Looking at how they do with math questions makes it click for a lot of people. You can ask an LLM for a mathematical proof, and it will give you one. If the equation you asked it about is commonly found online, it might be right because its database/model has that exact thing multiple times, so it can just regurgitate it. But if not, it's going to give you a proof that looks like the right kind of thing, but it's very unlikely to be correct. It doesn't understand math - it doesn't understand anything - it just uses it's model to give you something that looks like the right kind of response.
If you take the above paragraph and replace the math stuff with therapy stuff, it's exactly the same (except therapy is less exacting than math, so it's less clear that the answers are wrong).
Oh and since they don't actually understand anything (they're just software), they don't know if something is a joke unless it's labeled as one. So when a redditor made a joke about using glue in pizza sauce to help it stick to the pizza, and that comment got a giant amount of upvotes, the LLMs took that to mean that's a useful thing to incorporate into responses about making pizza, which is why that viral response happened.
I have a compsci background and I've been following language models since the days of the original GPT and BERT. Still, the weird and distinct behavior of LLMs hasn't really clicked for me until recently when I really thought about what "model" meant, as you described. It's simulating what a conversation with another person might look like structurally, and it can do so with impressive detail. But there is no depth to it, so logic and fact-checking are completely foreign concepts in this realm.

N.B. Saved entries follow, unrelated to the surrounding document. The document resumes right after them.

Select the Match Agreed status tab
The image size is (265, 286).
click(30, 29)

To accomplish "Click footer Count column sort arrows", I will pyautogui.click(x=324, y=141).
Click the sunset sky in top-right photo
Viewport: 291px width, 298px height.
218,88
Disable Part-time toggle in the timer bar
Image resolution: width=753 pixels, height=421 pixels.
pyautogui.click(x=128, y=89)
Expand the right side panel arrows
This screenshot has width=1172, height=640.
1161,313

When looking at it this way, it also suddenly becomes very clear why people frustratedly telling LLMs things such as "that didn't work, fix it" is so unproductive and meaningless: what would follow that kind of prompt in a human-to-human conversation? Structurally, an answer that looks very similar! Therefore the LLM will once more produce a structurally similar answer, but there is literally no reason why it would be any more "correct" than the prior output.

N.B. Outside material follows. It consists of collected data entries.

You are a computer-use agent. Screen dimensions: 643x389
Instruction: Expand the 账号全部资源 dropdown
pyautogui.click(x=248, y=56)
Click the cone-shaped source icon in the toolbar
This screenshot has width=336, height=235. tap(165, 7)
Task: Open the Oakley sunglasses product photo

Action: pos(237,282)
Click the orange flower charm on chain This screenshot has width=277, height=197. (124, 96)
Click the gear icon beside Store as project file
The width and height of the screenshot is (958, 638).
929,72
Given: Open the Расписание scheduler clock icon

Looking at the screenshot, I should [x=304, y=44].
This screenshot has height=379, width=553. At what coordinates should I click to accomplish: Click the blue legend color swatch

That's right, you have it exactly. When the prompt is that the prior output is wrong, the program is supposed to apologize and reprocess with a different output, but it uses the same process.
LLMs are our attempts to teach computers how to speak, like how we would a baby.
They can string together sentences, but the cognitive ability just isn't there yet.
You wouldn't have a baby as your therapist either. But you can use it as creative input to inspire new ideas for yourself.
We'd be better off talking about AI if no one used words like intelligence, cognition, think, understand, know, learn, etc. They don't do any of those things.